### [Problem]
Repeat every record exactly, omitting the pictures.

Records shown below:

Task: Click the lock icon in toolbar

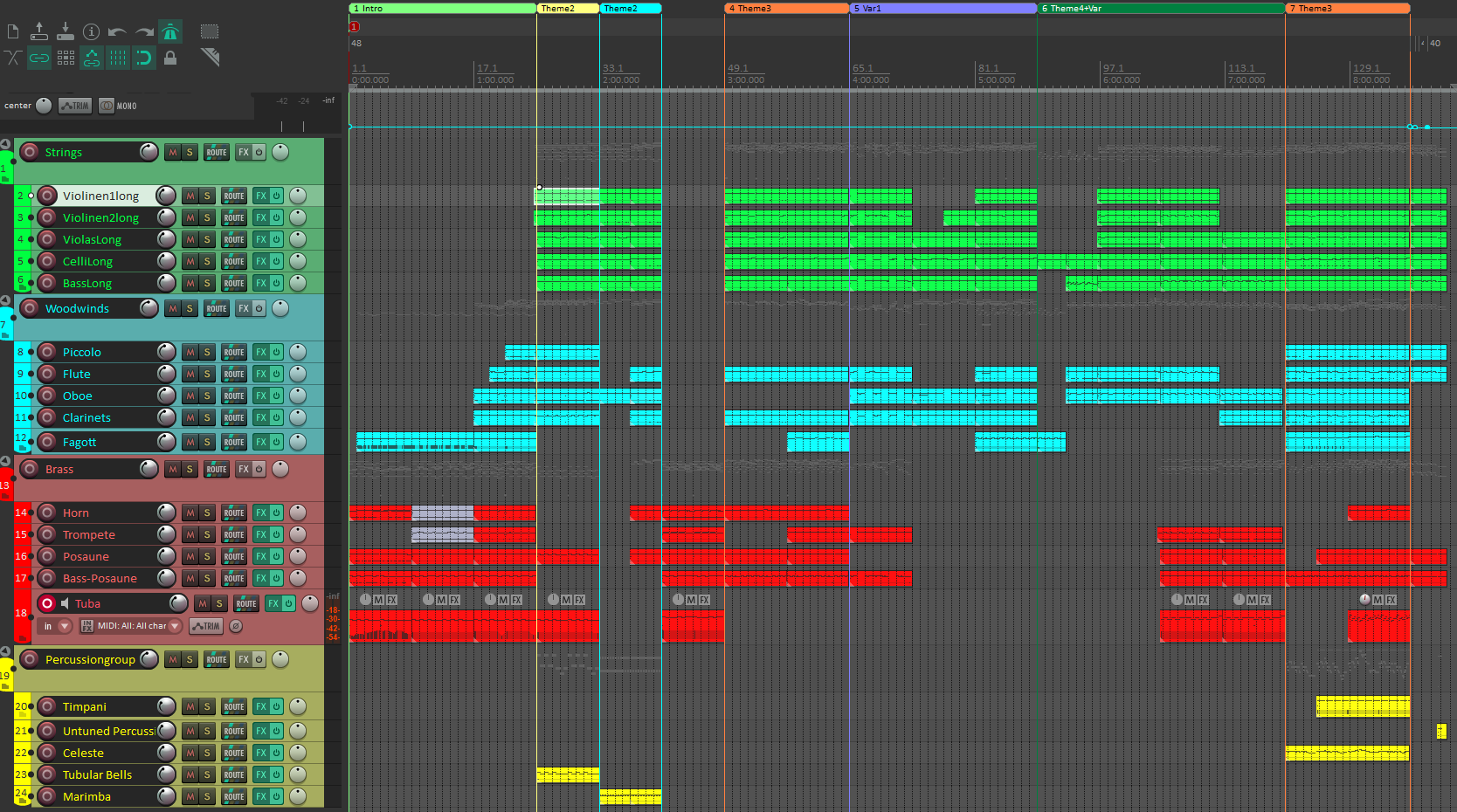Action: click(x=170, y=58)
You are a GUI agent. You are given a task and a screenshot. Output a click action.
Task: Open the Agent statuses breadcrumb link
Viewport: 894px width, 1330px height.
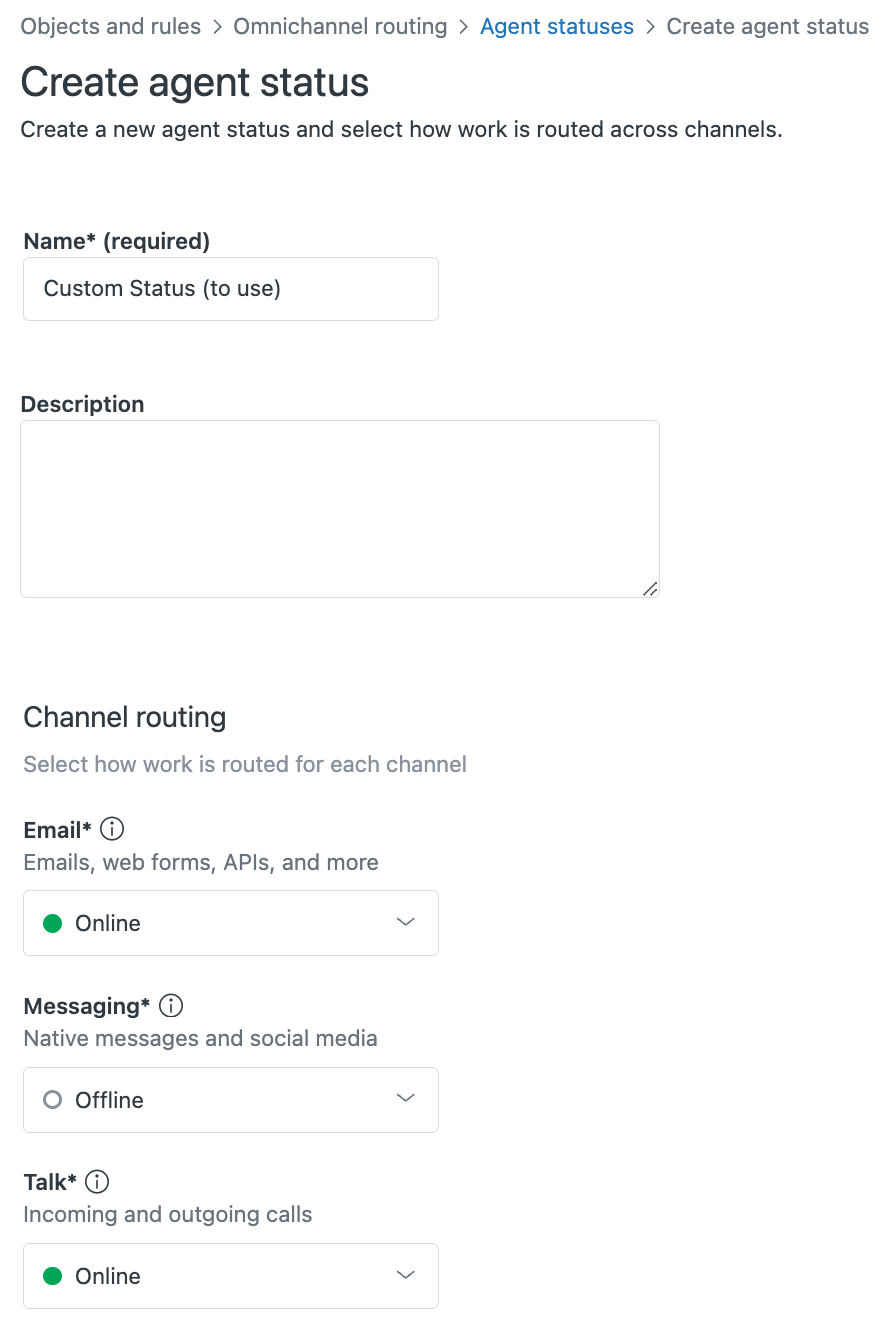[x=557, y=27]
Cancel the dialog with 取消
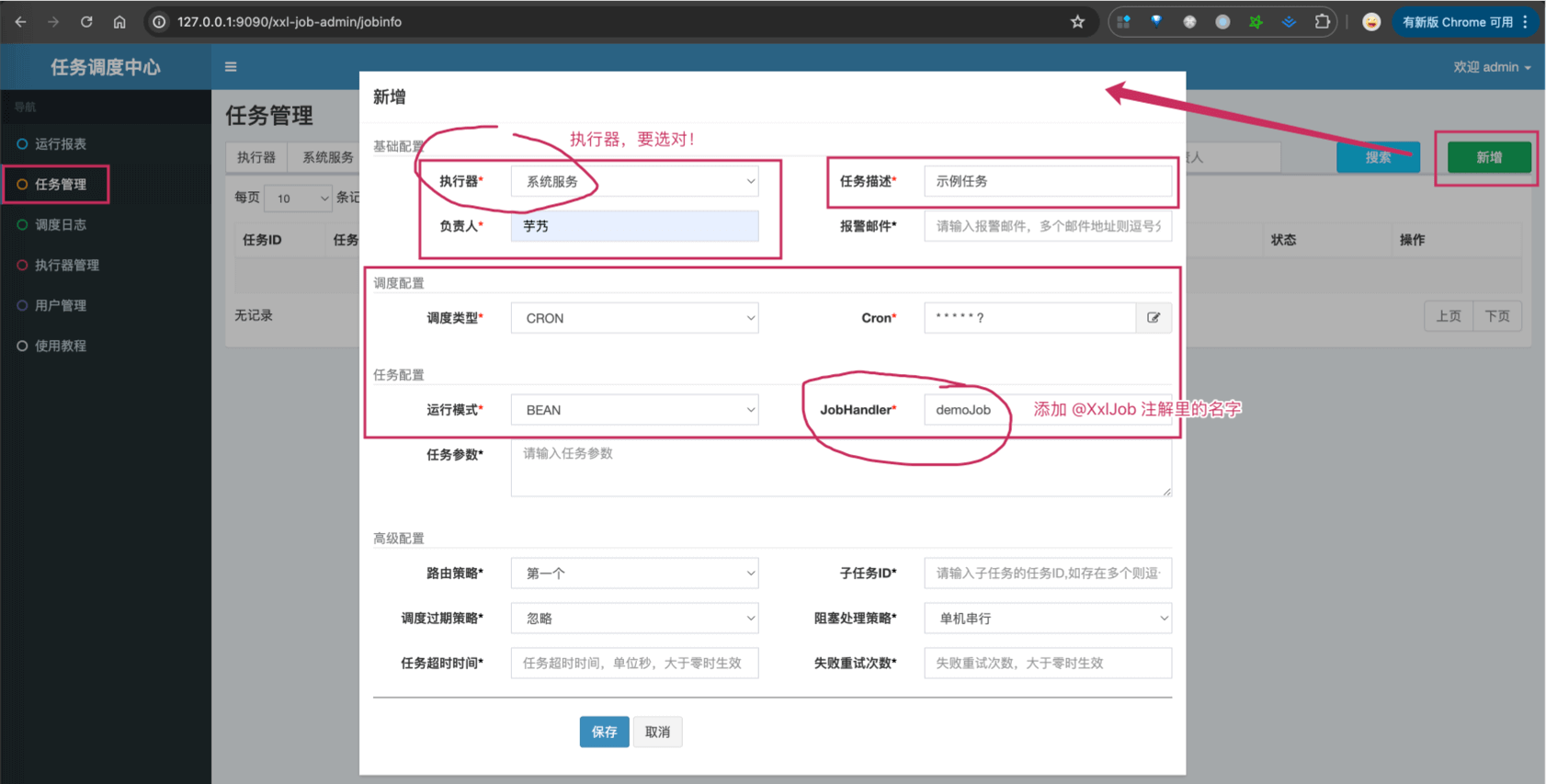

End of Records shown.

### [Solved problem]
Task: Click the lock icon in toolbar

Action: click(x=170, y=58)
You are a GUI agent. You are given a task and a screenshot. Output a click action.
Task: Open the Agent statuses breadcrumb link
Viewport: 894px width, 1330px height.
[x=557, y=27]
Cancel the dialog with 取消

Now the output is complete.